▶ **ACTIVITY**
Extend the excerpt on Formula 1 drivers meeting the media in Austria in 2020, beginning directly after its final sentence.

But there were still some surprises to uncover when the 2020 field arrived in Austria and were quizzed by the media collectively for the first time since Australia in March.

Kimi Raikkonen Alfa Romeo F1 Austria 2020

Raikkonen’s five-year-old is quick

That Kimi Raikkonen’s five-year-old son Robin is already racking up go-kart mileage is not a revelation.

And perhaps given that Kimi arrived in F1 aged just 20 with only one full season of car racing (in Formula Renault – the fourth tier of racing back then), it shouldn’t be a surprise that Robin is already fast. But it was still fun to hear his dad confirm it.

While Raikkonen Sr made clear that the focus of family karting endeavours right now is to ensure Robin “enjoys it” rather than trying to emulate the extraordinary racing development programme Jos Verstappen constructed for son Max’s childhood, it’s clear Robin isn’t hanging around.

▶ **DATA PROVIDED**
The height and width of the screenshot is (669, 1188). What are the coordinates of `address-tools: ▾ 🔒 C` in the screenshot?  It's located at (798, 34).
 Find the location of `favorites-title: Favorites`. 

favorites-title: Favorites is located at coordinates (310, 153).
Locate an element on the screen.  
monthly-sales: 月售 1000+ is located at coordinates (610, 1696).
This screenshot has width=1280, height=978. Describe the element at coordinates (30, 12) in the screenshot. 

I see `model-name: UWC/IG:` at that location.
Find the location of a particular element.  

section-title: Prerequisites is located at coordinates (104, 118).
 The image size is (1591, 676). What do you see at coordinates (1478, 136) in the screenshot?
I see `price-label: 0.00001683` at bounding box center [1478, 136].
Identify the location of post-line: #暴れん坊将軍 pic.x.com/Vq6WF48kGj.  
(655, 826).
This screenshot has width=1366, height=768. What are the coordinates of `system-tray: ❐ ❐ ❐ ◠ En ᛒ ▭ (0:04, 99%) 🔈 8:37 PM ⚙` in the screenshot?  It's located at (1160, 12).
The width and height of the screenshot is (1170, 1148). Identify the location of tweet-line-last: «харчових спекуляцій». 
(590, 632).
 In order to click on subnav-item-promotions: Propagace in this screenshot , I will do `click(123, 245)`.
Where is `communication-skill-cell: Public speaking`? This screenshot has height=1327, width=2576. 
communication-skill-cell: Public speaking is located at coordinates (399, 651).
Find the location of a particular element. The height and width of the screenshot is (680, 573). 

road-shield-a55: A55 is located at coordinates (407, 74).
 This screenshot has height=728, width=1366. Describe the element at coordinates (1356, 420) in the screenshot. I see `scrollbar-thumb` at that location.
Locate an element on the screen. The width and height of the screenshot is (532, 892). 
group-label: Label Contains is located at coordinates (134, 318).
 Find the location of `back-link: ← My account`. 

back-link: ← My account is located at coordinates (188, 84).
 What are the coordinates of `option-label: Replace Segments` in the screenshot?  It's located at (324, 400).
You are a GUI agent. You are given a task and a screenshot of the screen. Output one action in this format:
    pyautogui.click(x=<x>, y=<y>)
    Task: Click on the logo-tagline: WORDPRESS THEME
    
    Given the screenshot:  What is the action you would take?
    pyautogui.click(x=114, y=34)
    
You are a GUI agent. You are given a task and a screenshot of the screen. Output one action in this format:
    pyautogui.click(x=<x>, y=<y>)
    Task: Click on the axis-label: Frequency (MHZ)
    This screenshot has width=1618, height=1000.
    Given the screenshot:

▶ **RESPONSE FOR THIS EXERCISE**
“He’s been getting a bit faster and with rental karts I cannot keep up anymore, so I need a bit more horsepower!” joked Kimi.

Raikkonen Jr might need a little more focus, though.

“Some days we do more laps than others,” said his dad. “But it’s like that with kids you know, one day they like to do one thing and the next day another.”

Daniil Kvyat AlphaTauri F1 2020

Kvyat is a good neighbour (for an amateur heavy metal guitarist)

While Pierre Gasly has been working towards qualifying for a boat licence and “improving my tennis game”, his AlphaTauri team-mate Daniil Kvyat’s focuses included an unsubtle pastime.

“I had more time to practice on the guitar – both acoustic and electric,” he explained.

“It’s my hobby, I was able to really dedicate to it. Especially when the lockdown was very severe, when I was mainly home for many days straight, then I was able to play guitar a lot.

“Then once the lockdown was off a bit I was able to do quite a lot more boxing training because I’m also a big fan of the sport and I like it so I was able to make some progress there.”

Kvyat clarified that his guitar speciality was “heavy metal” – and that he was aware this might be considered anti-social in some neighbourhoods, so he took precautions.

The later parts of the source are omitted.